Ela chega esbaforida de vestido colorido e botas.
Maria é uma bela poeta na flor dos 30 anos. É autora de dois livros, Substantivo feminino, esgotado, e Bendita palavra, na segunda tiragem, e é também montadora de cinema, profissão que aprendeu em casa, com os pais. Sonha em preparar um show de poemas, mas, tempo para isso, ela não tem. Nem em sonho...
POESIA
Carioca, filha do cineasta Sérgio Rezende e da produtora de cinema Mariza Leão, ela ama cinema, mas é caseira demais para ficar acampada num set de filmagem.
Fez literatura na PUC, mas só escrevia para uso interno. Foi aos 16 anos que ela conheceu, estupefata, a poesia de Elisa Lucinda, no espetáculo O semelhante.
Tempos depois, descobriu que a Elisa dava aulas de dizer poesia sem empolação e foi correndo! Falar poemas dos outros acordou a poeta adormecida. Um dia, tomou coragem e mostrou seus poemas para Elisa, que disse: "Isso é seu? É muito bom!". E foi assim que o mundo viu nascer a poeta Maria.

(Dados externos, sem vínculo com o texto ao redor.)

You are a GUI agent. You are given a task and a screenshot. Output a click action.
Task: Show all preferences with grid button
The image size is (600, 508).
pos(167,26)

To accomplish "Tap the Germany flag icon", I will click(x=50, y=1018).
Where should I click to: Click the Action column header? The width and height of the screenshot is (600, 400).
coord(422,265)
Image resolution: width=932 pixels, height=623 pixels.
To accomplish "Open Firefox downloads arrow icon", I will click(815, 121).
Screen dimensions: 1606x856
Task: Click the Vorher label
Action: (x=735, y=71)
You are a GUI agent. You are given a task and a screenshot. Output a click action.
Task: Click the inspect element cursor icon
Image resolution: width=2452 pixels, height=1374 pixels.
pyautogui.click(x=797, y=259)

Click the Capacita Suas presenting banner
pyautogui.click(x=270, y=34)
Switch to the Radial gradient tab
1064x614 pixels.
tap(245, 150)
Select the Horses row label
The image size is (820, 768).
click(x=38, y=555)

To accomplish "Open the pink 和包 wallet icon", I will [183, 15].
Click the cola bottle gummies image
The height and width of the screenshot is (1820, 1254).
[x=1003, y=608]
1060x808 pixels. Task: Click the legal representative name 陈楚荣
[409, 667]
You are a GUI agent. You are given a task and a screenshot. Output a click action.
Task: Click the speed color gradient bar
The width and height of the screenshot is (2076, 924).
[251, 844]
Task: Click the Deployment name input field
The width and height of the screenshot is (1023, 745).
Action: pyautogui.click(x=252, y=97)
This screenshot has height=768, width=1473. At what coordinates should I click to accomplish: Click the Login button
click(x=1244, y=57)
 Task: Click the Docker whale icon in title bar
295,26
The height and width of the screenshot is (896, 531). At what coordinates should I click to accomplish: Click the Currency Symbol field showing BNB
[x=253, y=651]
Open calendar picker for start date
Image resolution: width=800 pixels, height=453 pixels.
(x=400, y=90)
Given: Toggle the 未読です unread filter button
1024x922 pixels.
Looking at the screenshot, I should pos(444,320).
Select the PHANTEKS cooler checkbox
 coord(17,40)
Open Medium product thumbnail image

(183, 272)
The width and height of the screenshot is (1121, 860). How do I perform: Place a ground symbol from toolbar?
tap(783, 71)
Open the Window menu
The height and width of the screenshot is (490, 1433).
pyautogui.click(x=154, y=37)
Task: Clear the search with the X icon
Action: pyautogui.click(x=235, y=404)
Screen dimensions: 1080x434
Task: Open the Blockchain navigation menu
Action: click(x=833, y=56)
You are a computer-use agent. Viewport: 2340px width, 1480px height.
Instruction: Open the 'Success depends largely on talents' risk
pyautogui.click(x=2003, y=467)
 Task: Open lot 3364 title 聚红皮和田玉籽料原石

Nos selecionados e bombados saraus na casa da Elisa, Maria é estrela de primeira grandeza, ao FOTOS MARCELO FAUSTINI lado de Viviane Mosé, Mano Mello e da anfitriã. As pessoas pedem seus poemas pelo nome, como se fossem canções.
Habituée da casa, a cantora Ana Carolina adora tanto os poemas de Maria que escreveu a orelha de seu Bendita palavra.
Durante três anos, ao lado do "namorido" Rodrigo Bittencourt, Maria agitou a Laura Alvim com o projeto multimídia Te vejo na Laura. Pegou o jeito da coisa, se lançou.
Foi a necessidade que a fez transformar a farra caseira de montar filmes em fonte de renda. Acabou se afeiçoando aos filmes e hoje está maravilhosamente bem dividida entre seus dois amores.
Montadora de filmes freelancer, especialista em traillers, ela corre de um lado para o outro para dar conta de tanta poesia.
Afinal, montar um filme é quase como fazer um poema.